**PROBLEM**
Reproduce exactly the entries from the "The width and height of the screenshot is (575, 554)." line to the end. Skip all pictures.

(Collected data)
________________________________________

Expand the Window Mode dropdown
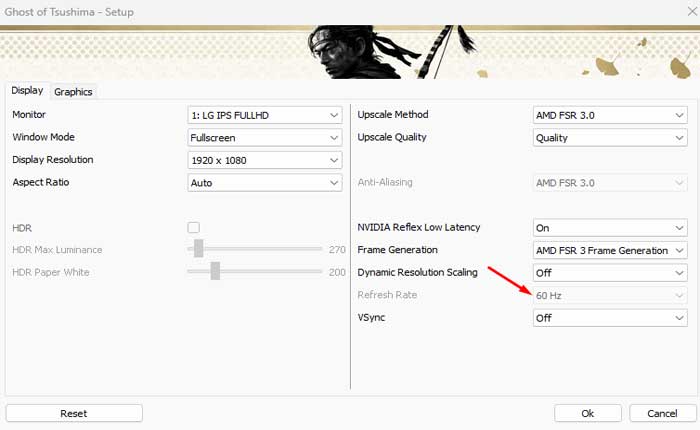The width and height of the screenshot is (700, 430). click(x=265, y=137)
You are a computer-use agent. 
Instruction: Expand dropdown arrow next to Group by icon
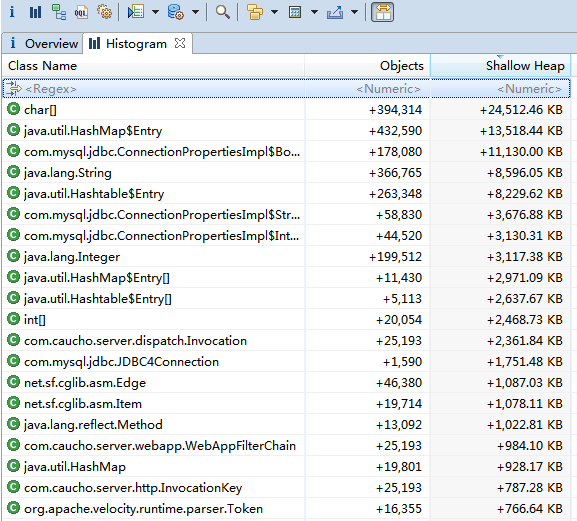[x=274, y=12]
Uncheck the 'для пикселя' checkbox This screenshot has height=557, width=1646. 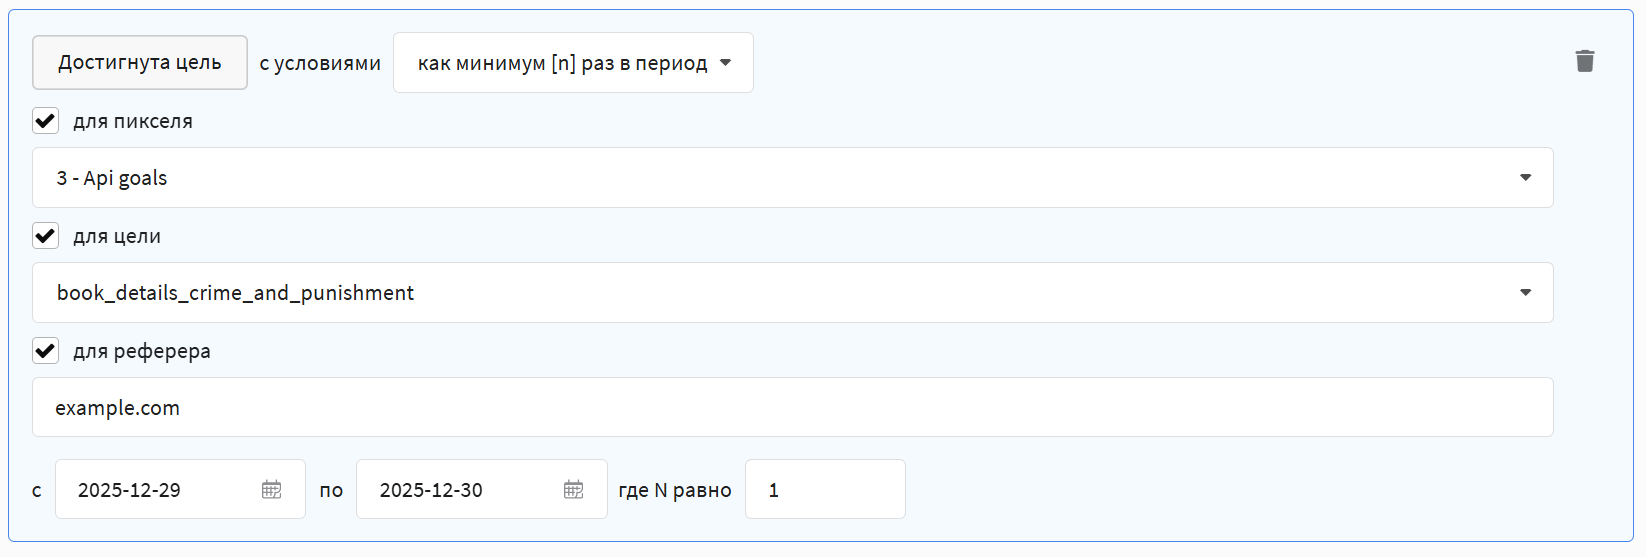(x=46, y=121)
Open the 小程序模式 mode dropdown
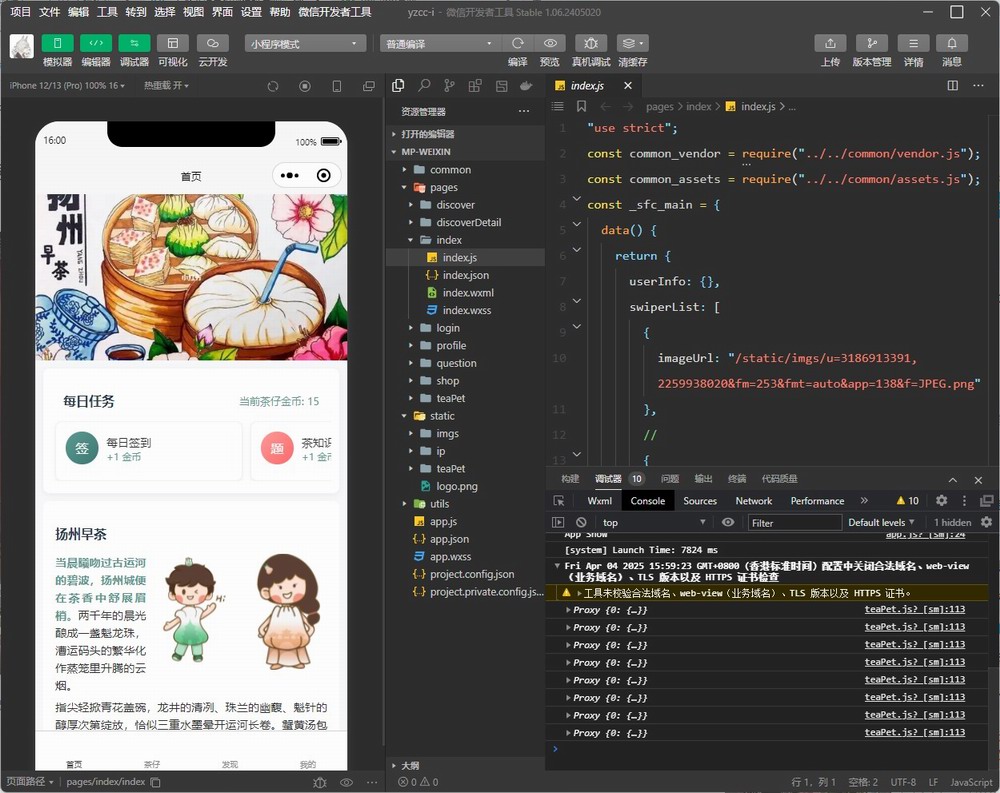The image size is (1000, 793). coord(305,44)
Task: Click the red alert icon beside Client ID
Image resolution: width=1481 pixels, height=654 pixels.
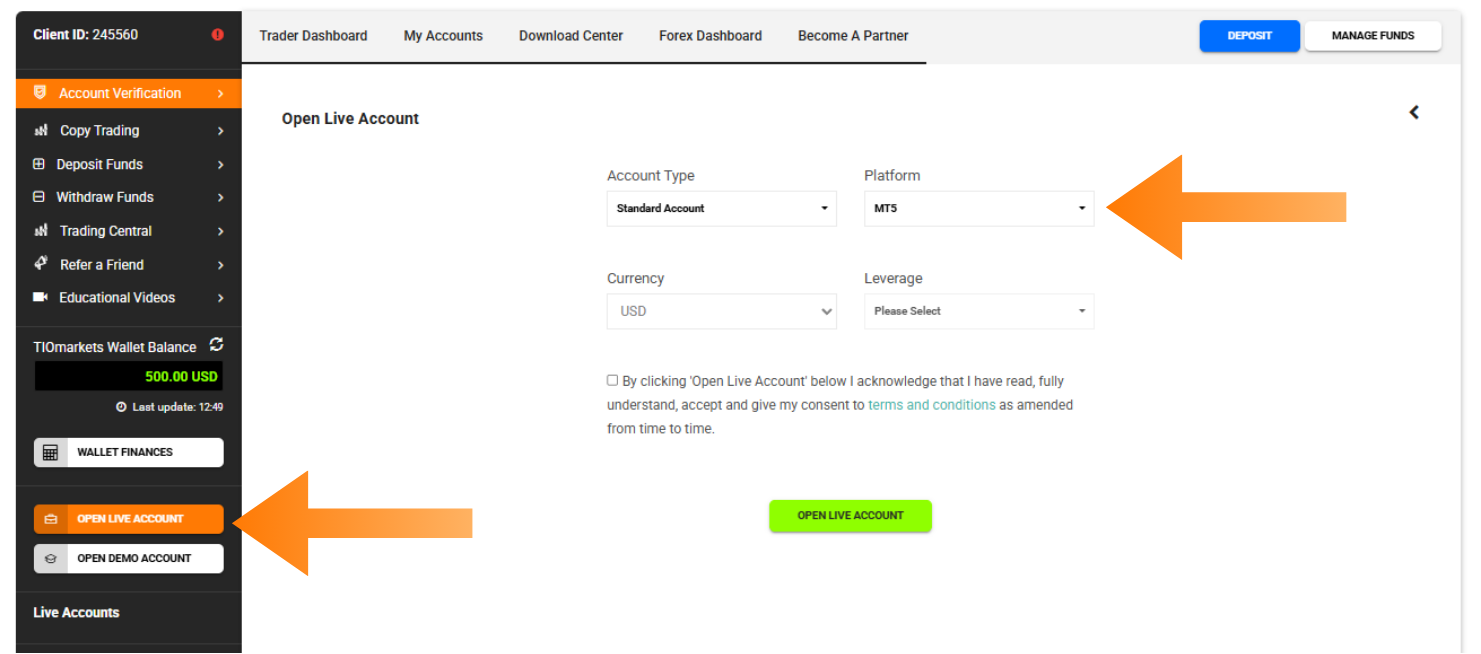Action: [x=218, y=33]
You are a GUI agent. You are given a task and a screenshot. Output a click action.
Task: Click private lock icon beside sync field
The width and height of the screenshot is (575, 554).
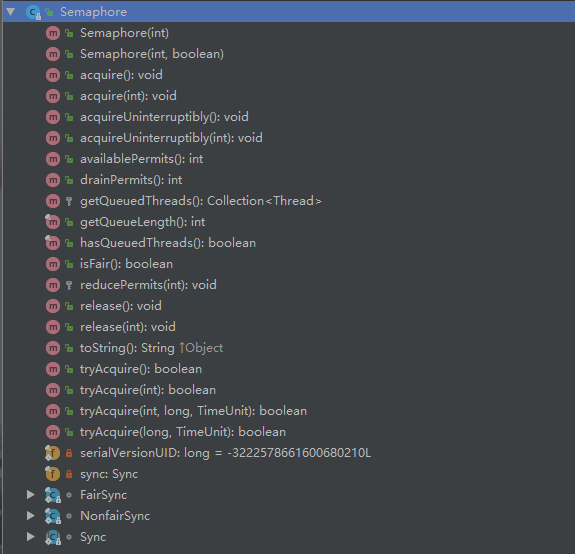coord(69,474)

________________________________________

**THE ANSWER**
The width and height of the screenshot is (575, 554).
coord(69,474)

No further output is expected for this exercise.